For the past two years, Lucius has served as the City’s Chief Data Officer, overseeing Chicago’s data strategy during its response to the global pandemic and subsequent economic recovery. He has a law degree and a master’s degree in computer science from DePaul University, and a bachelor’s degree from Ohio State University in political science and psychology.
In addition, Kurt Peterson has been named as the City’s Chief Information Officer. In his new role, Peterson will manage the Bureau of Innovation and Technology at AIS (AIS IT). Under Peterson’s leadership, the City will implement technology that enables the city to work more efficiently. The City will also build tools that enable collaboration between departments, allowing them to provide better services.
Peterson has more than 25 years of experience in the private, not-for-profit, and public sectors, serving the City since 2011 as Deputy Commissioner and more recently as First Deputy Budget Director. He holds an M.S. degree in organizational leadership from Regis University, an M.Div. degree from North Park Theological Seminary, and a bachelor’s degree from North Park University.
Information Technology Modernization (IT MOD)

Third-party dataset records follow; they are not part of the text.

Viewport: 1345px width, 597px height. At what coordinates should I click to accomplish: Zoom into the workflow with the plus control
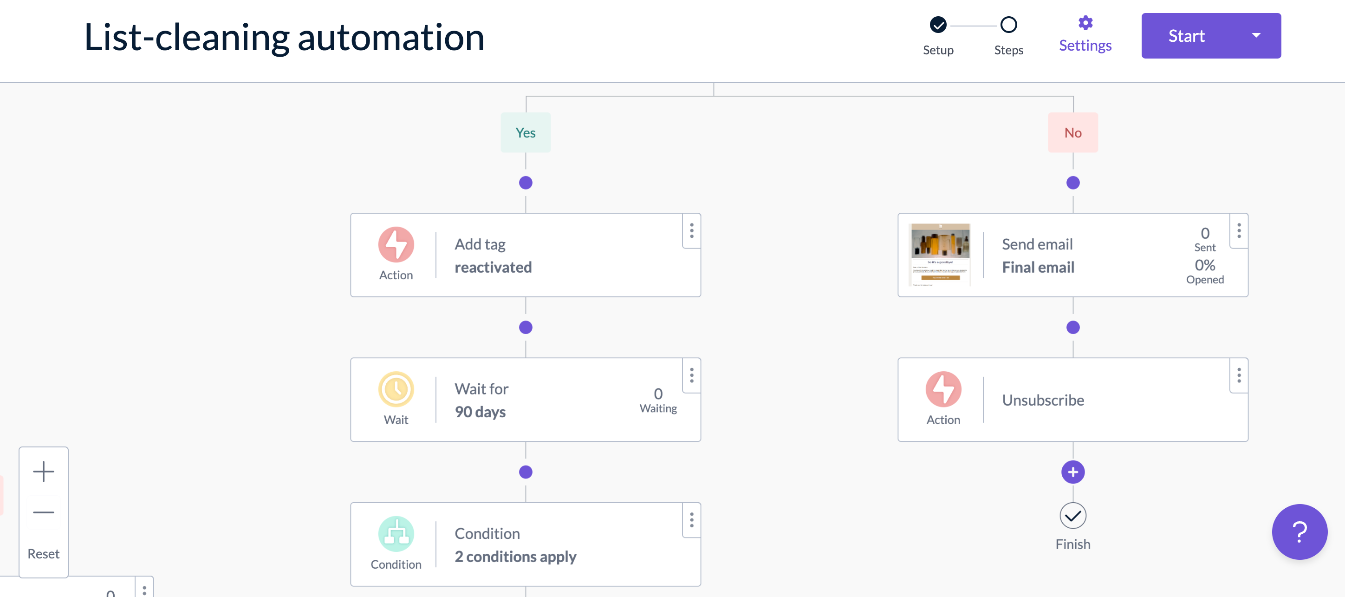[43, 472]
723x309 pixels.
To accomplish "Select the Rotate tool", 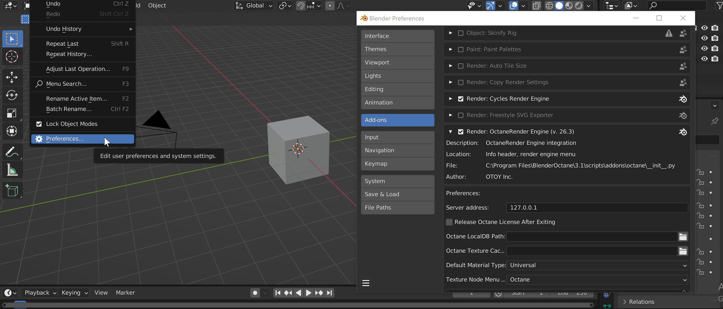I will coord(12,95).
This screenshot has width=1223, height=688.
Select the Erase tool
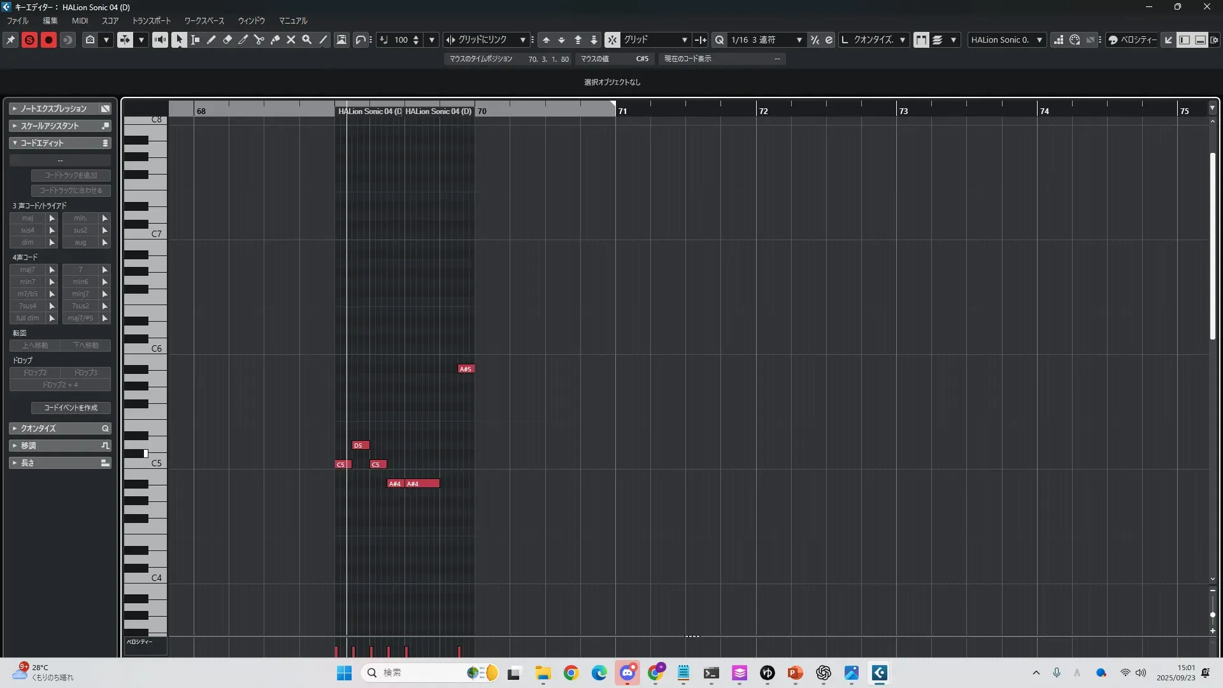click(227, 39)
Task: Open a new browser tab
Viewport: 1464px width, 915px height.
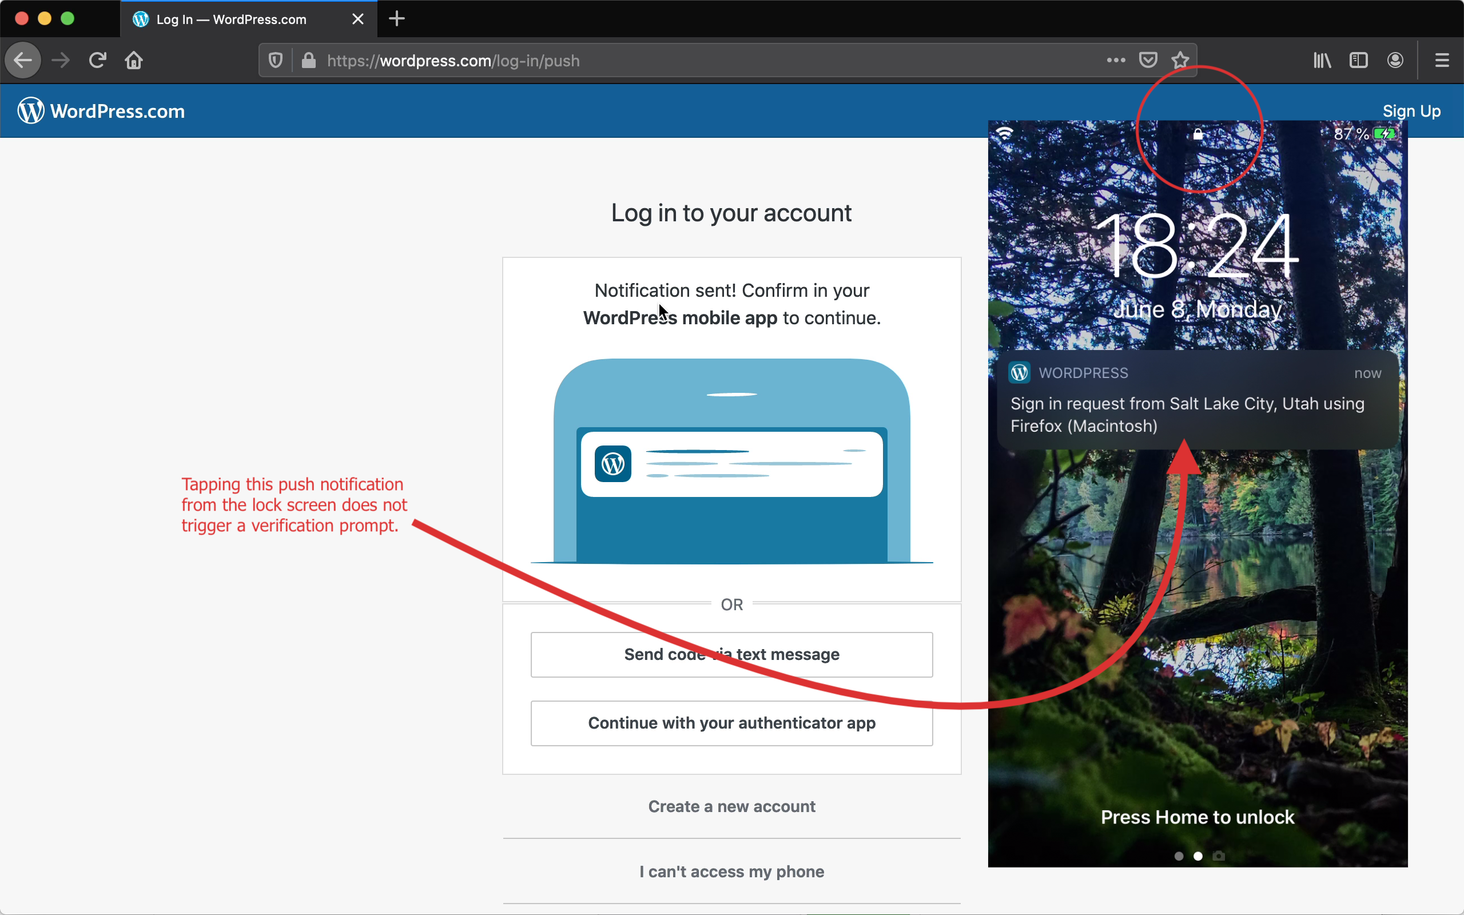Action: pos(397,19)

The City is announcing an ambitious plan to transform its IT enterprise by modernizing legacy systems, processes, and services for users. These improvements will enable the City to accelerate its transition to more user-friendly, mobile-enabled, and modern methods of conducting business that are easier to use and accessible for all.
At present, City departments face challenges caused by paper-intensive systems, fragmented data, and aging legacy systems. The IT MOD covers a variety of IT activities including refreshing job titles, reengineering business processes, and replacing old computer systems.

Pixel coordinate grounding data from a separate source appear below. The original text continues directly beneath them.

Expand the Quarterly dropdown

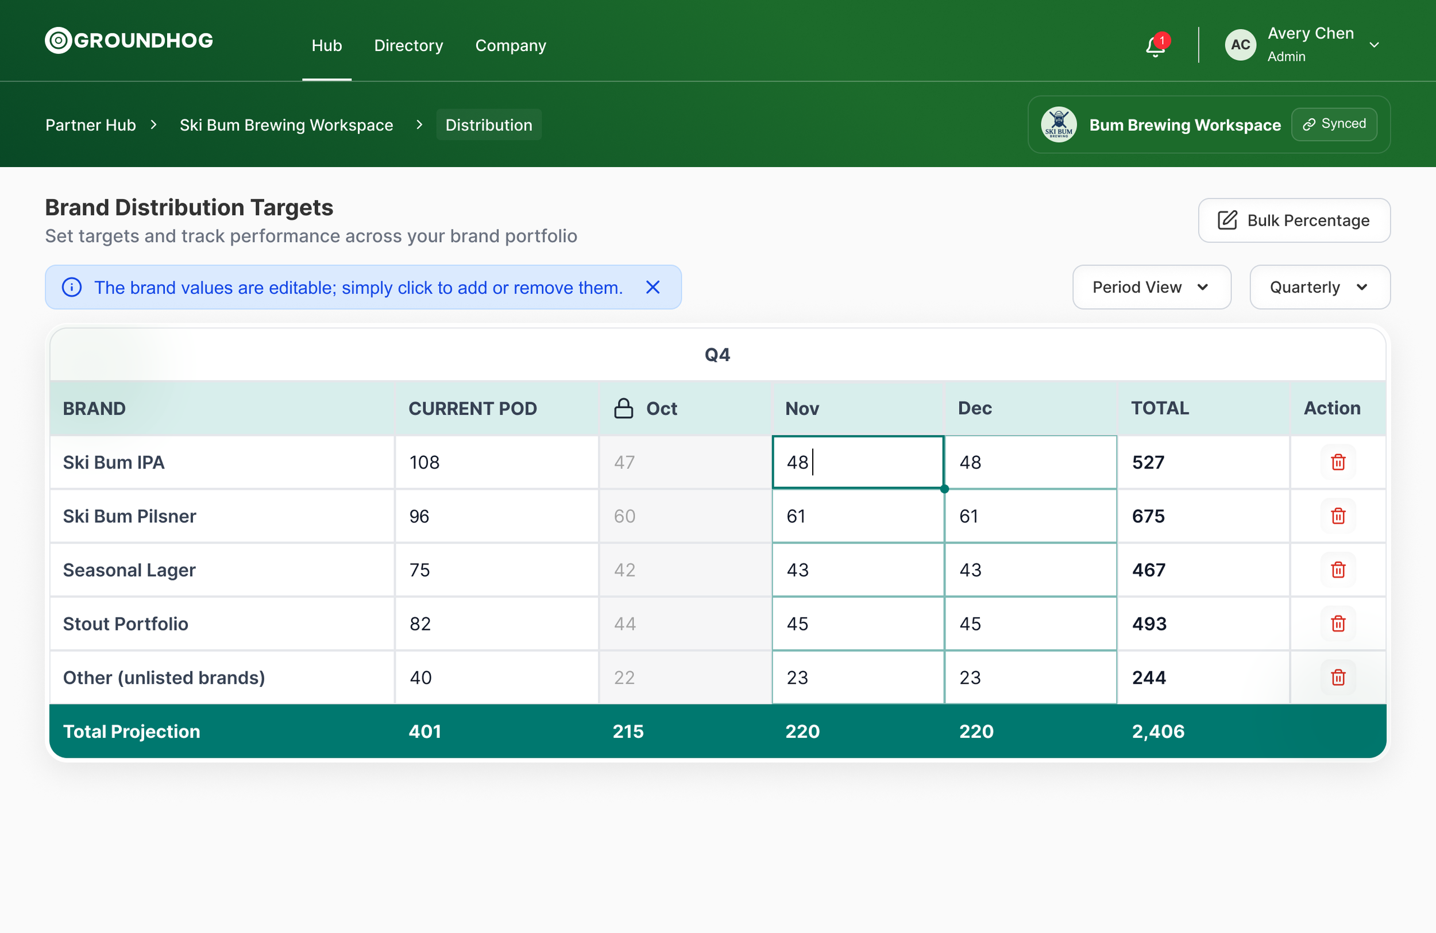pos(1320,287)
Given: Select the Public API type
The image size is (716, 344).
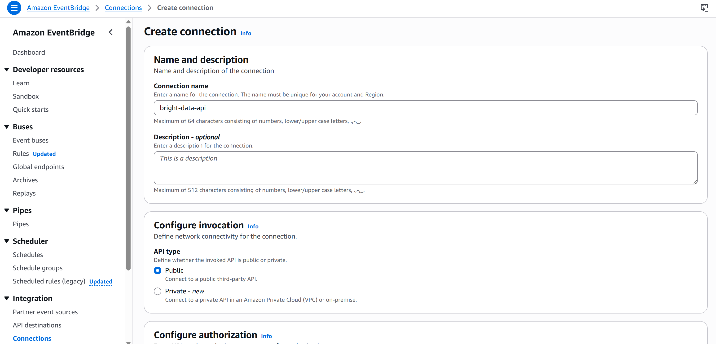Looking at the screenshot, I should [x=158, y=270].
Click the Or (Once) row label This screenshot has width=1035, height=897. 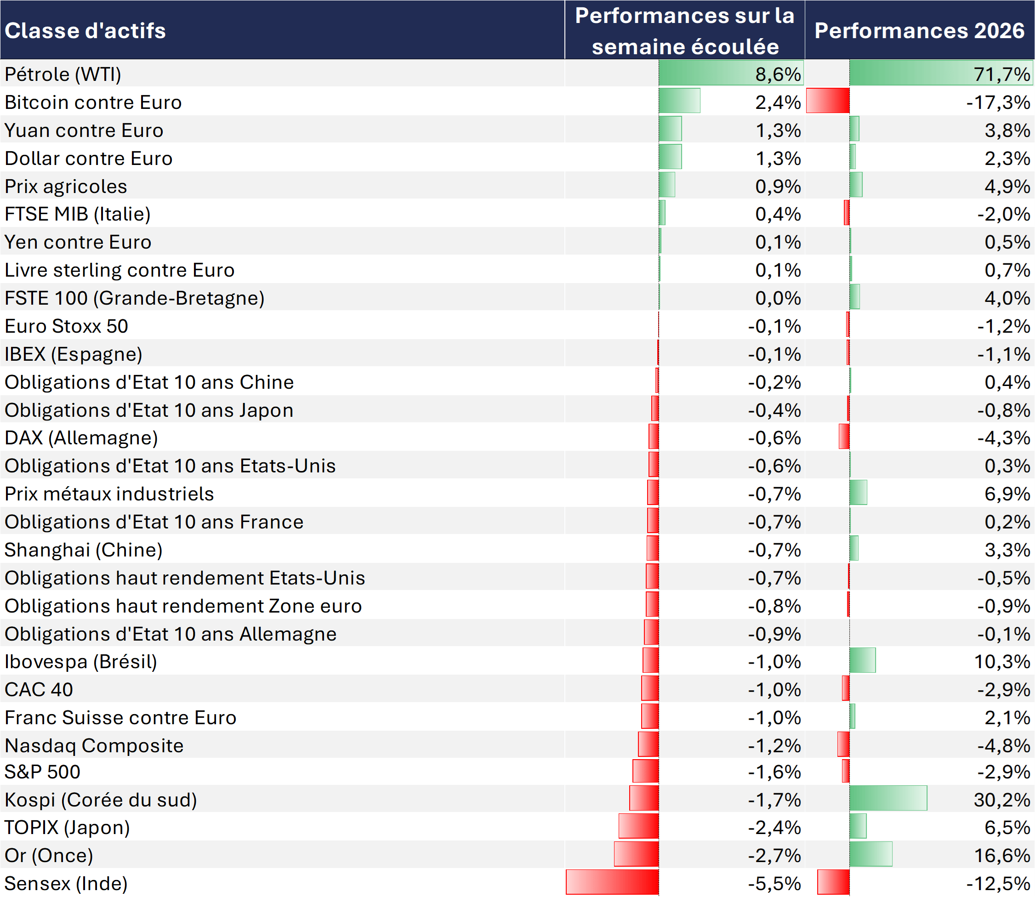click(x=49, y=855)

The City is supplementing IT MOD with an innovation and solutions hub that solicits ideas from our employees and residents. The hub will enable collaboration between various stakeholders and the City of Chicago to complete rapid prototyping and solution implementation.
Chicago Digital Service
Another vital part of the City’s technology strategy is the Chicago Digital Service (Chicago Digital). Led by Nick Lucius, Chicago Digital is a collective of technology-focused city employees who work on product management, civic design, data, software engineering, and security. Members of Chicago Digital are staff and contractors who create tech products and apply the principles of Chicago Digital in their work.
“As a member of Mayor Lightfoot’s transition team, I recommended the creation of a digital service delivery team staffed by city employees. I am pleased to see the launch of Chicago Digital as the fulfillment of that goal,” said Derek Eder, co-founder and president of Chi Hack Night. “Chicago Digital will set an example for how cities can use technology to achieve goals in equity and service accessibility.”
Members of Chicago Digital were instrumental in helping the city of Chicago achieve a “What Works Cities” certification last year from Bloomberg Philanthropies for using data and evidence to improve residents’ lives.